Laut New York Times liegt Biden in den Umfragen leicht vor Trump, während eine Fox-News-Analyse beide Kandidaten mit jeweils 42 Prozent der Stimmen auf Augenhöhe sieht. Allerdings schenken viele Amerikaner diesen Umfragen nur noch wenig Glauben, denn spätestens seit sie am Wahlabend 2016 Hillary Clinton eine Siegeschance von 98 Prozent gaben, werden diese Zahlen mit viel Skepsis betrachtet.

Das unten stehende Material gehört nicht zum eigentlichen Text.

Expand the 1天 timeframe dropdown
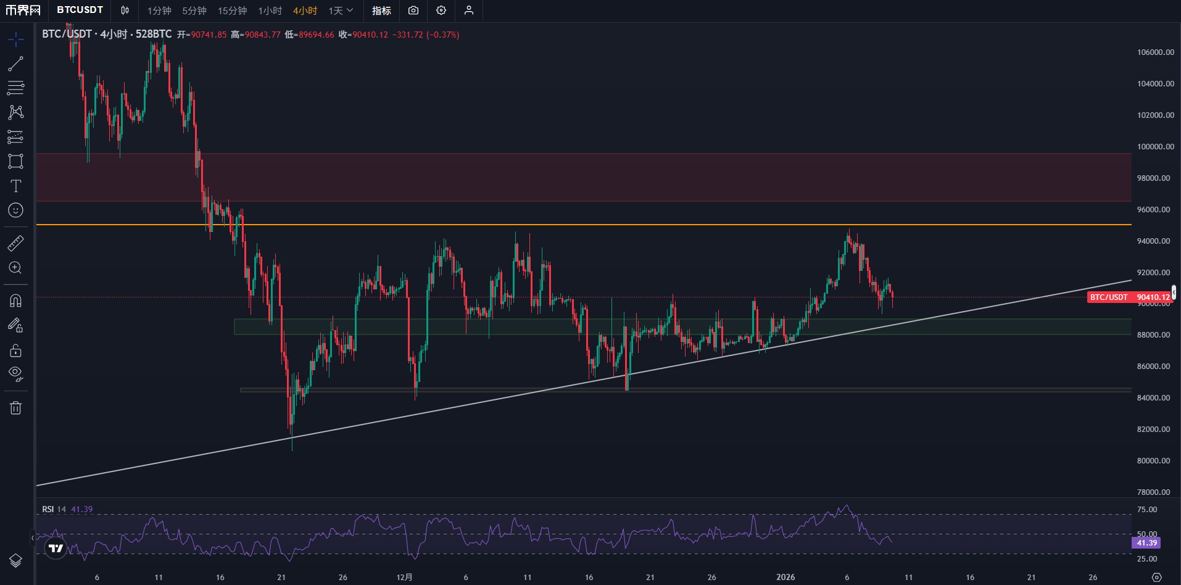tap(341, 10)
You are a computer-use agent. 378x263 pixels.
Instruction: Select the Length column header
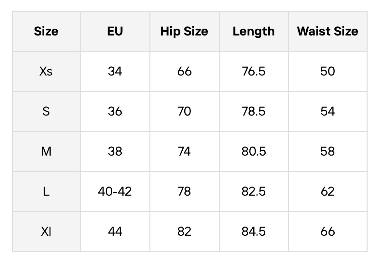click(254, 31)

Biden weilt momentan in Selbstisolation in seinem Haus. Während seiner diversen Videonachrichten ans Volk wirkt er alt und gebrechlich und hat Schwierigkeiten, ganze Sätze zu sprechen. „Biden ist ein müder Karrierepolitiker. Der Kontrast zwischen dem Präsidenten und Joe Biden ist enorm und läßt den Präsidenten besser aussehen“, kommentierte die ehemalige Sprecherin des Weißen Hauses, Sarah Huckabee, Bidens Auftreten in der Öffentlichkeit. 

Viele Demokraten sind sich nicht sicher, ob Biden stark genug ist, Donald Trump zu besiegen. Immer wieder gibt es in den Medien Vorschläge für Kandidaten der letzten Stunde.

Corona-Krise überschattet den Wahlkampf

Der Unternehmer Mark Cuban, Eigentümer des Basketballclubs Dallas Mavericks und bekannt aus der US-Version der TV-Serie „Die Höhle der Löwen“, schließt eine Kandidatur nicht mehr aus. „Ich hätte es bis vor einem Monat niemals in Erwägung gezogen, aber die Dinge ändern sich momentan so schnell und dramatisch. Ich halte mir die Tür offen“, teilte er über die Osterfeiertage mit.

Auch Andrew Cuomo, der Gouverneur von New York, der viel Lob in bezug auf seinen Umgang mit der Pandemie in New York City einheimste, wird in der Presse als Alternativkandidat präsentiert. „Unter keinen Umständen stehe ich für das Amt zur Verfügung“, stellte er allerdings schnell klar.

Ausschlaggebend für Bidens Zukunft wird dessen Besetzung des Vizepräsidentenamts sein. Mit großer Wahrscheinlichkeit fällt die Entscheidung auf eine Frau. Ehemalige Kontrahentinnen bei  den Vorwahlen wie Kamala Harris, Amy Klobuchar oder auch Elizabeth Warren werden hoch gehandelt. Einige erträumen sich sogar die ehemalige First Lady Michelle Obama als Vizepräsidentin. Doch bis heute halten sich die Obamas geschickt zurück.

Denn eins sicher, die Corona-Krise dagradiert die Vorwahlen der Demokraten zum Nebenkriegsschauplatz. Meldungen über die Ausbreitung des Virus, Donald Trumps tägliche Pressekonferenz und die Rekordarbeitslosenzahlen – 17 Millionen Anträge auf Arbeitslosenunterstützung seit März – bestimmen den derzeitigen  amerikanischen Nachrichtenzyklus.